Stated problem — Duplicate the part of the listing that opens with the line containing "Open the Symmetry: X dropdown" and closes with the line containing "(x=161, y=446)", with both of those lines included.

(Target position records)
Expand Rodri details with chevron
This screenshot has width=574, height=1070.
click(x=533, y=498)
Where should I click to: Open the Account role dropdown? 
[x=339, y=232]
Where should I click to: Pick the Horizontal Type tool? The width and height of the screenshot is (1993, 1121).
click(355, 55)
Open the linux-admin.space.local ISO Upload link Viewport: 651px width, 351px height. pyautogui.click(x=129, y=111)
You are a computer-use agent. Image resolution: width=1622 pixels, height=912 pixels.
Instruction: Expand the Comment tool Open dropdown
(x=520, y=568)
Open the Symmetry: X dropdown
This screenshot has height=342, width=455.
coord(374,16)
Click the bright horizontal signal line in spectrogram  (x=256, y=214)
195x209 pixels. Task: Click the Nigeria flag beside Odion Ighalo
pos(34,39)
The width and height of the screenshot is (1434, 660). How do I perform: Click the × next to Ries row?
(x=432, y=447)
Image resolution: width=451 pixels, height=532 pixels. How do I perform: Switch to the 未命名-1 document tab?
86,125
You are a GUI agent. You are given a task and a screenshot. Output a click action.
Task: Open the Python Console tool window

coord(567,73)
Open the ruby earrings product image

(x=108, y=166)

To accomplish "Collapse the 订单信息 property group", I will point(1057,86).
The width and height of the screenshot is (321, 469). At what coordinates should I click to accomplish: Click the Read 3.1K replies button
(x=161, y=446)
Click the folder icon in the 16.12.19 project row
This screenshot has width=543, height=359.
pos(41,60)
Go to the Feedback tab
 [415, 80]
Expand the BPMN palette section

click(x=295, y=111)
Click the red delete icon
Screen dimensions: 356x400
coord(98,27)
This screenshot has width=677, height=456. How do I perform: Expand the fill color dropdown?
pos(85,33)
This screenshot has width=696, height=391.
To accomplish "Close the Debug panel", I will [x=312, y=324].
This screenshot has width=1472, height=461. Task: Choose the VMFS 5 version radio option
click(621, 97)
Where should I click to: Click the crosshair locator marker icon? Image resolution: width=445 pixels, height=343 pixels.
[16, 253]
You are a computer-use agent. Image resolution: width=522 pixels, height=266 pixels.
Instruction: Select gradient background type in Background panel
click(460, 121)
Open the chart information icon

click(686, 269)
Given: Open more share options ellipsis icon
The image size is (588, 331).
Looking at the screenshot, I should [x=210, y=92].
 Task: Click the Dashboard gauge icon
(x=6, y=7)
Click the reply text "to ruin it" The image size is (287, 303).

Exercise output —
Open the Symmetry: X dropdown
This screenshot has height=342, width=455.
coord(374,16)
Click the bright horizontal signal line in spectrogram  (x=256, y=214)
195x209 pixels. Task: Click the Nigeria flag beside Odion Ighalo
pos(34,39)
The width and height of the screenshot is (1434, 660). How do I perform: Click the × next to Ries row?
(x=432, y=447)
Image resolution: width=451 pixels, height=532 pixels. How do I perform: Switch to the 未命名-1 document tab?
86,125
You are a GUI agent. You are given a task and a screenshot. Output a click action.
Task: Open the Python Console tool window

coord(567,73)
Open the ruby earrings product image

(x=108, y=166)

To accomplish "Collapse the 订单信息 property group", I will point(1057,86).
The width and height of the screenshot is (321, 469). At what coordinates should I click to accomplish: Click the Read 3.1K replies button
(x=161, y=446)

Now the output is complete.